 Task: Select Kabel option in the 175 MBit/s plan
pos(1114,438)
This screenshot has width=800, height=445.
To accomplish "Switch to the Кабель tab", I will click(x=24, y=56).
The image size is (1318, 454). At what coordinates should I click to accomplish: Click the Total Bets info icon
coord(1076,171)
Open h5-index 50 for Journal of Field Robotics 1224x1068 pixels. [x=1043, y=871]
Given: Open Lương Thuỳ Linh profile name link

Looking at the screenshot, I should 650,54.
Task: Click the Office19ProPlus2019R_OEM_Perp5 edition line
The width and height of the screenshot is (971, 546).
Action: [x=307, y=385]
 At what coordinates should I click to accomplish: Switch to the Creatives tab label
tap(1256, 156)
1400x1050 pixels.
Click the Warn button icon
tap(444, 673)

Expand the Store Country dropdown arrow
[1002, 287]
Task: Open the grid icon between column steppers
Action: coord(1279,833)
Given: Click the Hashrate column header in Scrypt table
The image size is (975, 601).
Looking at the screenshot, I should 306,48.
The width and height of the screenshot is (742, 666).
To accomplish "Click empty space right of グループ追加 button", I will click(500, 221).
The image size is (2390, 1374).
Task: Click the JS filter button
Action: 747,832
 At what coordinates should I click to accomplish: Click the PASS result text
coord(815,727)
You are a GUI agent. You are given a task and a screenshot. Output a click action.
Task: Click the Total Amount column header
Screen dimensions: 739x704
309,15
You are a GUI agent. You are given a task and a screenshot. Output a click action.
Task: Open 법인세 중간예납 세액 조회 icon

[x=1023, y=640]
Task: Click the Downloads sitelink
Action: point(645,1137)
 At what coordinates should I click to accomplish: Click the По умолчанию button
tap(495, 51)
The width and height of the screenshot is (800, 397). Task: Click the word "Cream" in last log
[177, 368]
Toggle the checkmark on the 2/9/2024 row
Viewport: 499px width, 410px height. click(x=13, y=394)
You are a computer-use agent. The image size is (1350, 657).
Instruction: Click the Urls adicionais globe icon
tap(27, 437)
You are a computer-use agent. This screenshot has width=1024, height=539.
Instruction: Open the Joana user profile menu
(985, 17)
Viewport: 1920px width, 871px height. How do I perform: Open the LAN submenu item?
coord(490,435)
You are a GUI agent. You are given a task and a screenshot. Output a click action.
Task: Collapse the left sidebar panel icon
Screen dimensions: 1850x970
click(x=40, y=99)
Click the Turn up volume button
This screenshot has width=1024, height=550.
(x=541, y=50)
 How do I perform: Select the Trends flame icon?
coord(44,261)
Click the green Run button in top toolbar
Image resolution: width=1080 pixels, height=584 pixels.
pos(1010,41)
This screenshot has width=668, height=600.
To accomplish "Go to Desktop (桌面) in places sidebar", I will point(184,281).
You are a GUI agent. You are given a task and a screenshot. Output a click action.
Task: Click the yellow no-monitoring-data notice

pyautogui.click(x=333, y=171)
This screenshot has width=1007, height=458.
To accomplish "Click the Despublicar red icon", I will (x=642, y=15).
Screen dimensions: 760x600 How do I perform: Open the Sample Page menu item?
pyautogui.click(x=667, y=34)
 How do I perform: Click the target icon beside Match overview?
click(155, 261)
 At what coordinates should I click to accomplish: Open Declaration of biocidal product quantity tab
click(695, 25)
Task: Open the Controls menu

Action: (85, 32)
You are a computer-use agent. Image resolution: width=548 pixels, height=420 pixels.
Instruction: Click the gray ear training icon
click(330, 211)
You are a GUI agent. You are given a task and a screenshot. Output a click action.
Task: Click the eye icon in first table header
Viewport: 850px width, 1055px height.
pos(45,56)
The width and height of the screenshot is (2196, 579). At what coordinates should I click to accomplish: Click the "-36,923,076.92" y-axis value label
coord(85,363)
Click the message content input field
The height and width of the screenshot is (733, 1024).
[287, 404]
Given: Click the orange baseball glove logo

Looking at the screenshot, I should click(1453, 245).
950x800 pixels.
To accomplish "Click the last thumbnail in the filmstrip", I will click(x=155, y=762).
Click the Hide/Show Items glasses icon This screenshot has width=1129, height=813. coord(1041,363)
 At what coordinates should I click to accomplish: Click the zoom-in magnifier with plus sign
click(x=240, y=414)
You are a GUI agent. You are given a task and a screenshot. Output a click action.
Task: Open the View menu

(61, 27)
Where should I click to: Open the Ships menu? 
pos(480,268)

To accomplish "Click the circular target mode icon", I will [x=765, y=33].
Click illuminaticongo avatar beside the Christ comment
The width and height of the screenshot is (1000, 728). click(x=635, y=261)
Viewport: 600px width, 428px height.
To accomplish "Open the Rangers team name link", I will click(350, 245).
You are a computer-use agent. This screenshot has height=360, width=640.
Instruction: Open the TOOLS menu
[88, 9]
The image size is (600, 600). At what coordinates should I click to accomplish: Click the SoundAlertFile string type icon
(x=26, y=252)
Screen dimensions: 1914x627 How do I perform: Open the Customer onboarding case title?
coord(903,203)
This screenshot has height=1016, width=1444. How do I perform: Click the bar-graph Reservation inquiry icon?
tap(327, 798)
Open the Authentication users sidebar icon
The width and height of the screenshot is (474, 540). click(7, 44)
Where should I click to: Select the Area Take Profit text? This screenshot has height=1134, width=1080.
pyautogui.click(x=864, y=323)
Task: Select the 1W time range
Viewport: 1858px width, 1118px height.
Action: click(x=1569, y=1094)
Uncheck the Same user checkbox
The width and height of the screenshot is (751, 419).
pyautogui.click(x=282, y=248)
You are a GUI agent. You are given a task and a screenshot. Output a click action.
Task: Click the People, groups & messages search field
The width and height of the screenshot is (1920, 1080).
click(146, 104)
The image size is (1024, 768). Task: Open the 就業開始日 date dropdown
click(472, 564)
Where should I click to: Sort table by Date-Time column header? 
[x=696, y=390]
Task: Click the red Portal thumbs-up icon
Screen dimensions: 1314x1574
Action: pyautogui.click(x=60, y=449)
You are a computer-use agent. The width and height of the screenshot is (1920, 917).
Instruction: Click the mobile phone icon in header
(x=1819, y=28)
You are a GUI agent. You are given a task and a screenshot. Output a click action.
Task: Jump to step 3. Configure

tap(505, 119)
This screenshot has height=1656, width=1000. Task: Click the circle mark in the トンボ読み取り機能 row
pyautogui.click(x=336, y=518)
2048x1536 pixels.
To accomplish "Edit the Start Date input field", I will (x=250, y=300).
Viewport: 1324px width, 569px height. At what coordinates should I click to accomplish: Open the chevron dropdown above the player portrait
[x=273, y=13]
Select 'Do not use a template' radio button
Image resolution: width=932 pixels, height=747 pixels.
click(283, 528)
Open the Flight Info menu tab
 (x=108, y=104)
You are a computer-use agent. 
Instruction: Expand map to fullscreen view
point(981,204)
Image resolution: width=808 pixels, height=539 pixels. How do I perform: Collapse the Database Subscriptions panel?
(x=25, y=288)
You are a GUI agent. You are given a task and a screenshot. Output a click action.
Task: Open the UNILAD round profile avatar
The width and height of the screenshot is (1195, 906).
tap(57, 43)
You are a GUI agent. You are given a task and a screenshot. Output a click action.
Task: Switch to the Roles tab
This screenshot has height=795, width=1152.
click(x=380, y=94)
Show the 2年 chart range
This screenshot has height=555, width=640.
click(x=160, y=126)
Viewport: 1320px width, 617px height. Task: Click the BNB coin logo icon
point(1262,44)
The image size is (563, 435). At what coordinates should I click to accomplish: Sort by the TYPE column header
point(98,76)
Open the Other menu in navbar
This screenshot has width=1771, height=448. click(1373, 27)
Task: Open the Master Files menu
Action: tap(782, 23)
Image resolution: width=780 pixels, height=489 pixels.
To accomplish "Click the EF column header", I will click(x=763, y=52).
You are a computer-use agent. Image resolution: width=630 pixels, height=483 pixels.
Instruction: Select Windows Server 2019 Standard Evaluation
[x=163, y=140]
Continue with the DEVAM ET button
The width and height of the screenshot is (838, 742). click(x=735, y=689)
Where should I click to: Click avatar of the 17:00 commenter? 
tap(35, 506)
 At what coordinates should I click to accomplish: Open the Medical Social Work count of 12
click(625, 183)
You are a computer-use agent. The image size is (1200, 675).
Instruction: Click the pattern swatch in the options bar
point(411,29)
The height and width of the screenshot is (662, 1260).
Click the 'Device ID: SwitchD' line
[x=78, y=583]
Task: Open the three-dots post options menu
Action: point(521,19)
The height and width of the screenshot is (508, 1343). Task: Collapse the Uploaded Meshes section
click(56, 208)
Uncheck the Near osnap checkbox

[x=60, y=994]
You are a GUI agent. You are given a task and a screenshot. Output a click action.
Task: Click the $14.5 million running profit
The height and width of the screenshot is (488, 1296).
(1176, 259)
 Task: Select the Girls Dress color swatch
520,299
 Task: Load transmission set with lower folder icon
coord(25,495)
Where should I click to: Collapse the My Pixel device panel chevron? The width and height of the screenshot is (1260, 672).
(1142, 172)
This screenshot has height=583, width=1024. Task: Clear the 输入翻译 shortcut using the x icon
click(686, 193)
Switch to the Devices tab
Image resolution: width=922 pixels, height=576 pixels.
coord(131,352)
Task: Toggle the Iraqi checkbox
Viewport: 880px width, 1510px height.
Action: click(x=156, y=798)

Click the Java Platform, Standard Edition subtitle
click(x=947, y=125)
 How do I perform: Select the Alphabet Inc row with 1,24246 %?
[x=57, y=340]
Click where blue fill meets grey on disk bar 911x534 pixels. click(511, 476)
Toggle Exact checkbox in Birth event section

___

Task prompt: Reproduce the lines of the entries above from the one with "The image size is (1024, 768)." to the one with "Task: Switch to the Roles tab", both included, exactly and without any other line.

Reply to the task:
The image size is (1024, 768). Task: Open the 就業開始日 date dropdown
click(472, 564)
Where should I click to: Sort table by Date-Time column header? 
[x=696, y=390]
Task: Click the red Portal thumbs-up icon
Screen dimensions: 1314x1574
Action: pyautogui.click(x=60, y=449)
You are a computer-use agent. The width and height of the screenshot is (1920, 917).
Instruction: Click the mobile phone icon in header
(x=1819, y=28)
You are a GUI agent. You are given a task and a screenshot. Output a click action.
Task: Jump to step 3. Configure

tap(505, 119)
This screenshot has height=1656, width=1000. Task: Click the circle mark in the トンボ読み取り機能 row
pyautogui.click(x=336, y=518)
2048x1536 pixels.
To accomplish "Edit the Start Date input field", I will (x=250, y=300).
Viewport: 1324px width, 569px height. At what coordinates should I click to accomplish: Open the chevron dropdown above the player portrait
[x=273, y=13]
Select 'Do not use a template' radio button
Image resolution: width=932 pixels, height=747 pixels.
click(283, 528)
Open the Flight Info menu tab
 (x=108, y=104)
You are a computer-use agent. 
Instruction: Expand map to fullscreen view
point(981,204)
Image resolution: width=808 pixels, height=539 pixels. How do I perform: Collapse the Database Subscriptions panel?
(x=25, y=288)
You are a GUI agent. You are given a task and a screenshot. Output a click action.
Task: Open the UNILAD round profile avatar
The width and height of the screenshot is (1195, 906).
tap(57, 43)
You are a GUI agent. You are given a task and a screenshot. Output a click action.
Task: Switch to the Roles tab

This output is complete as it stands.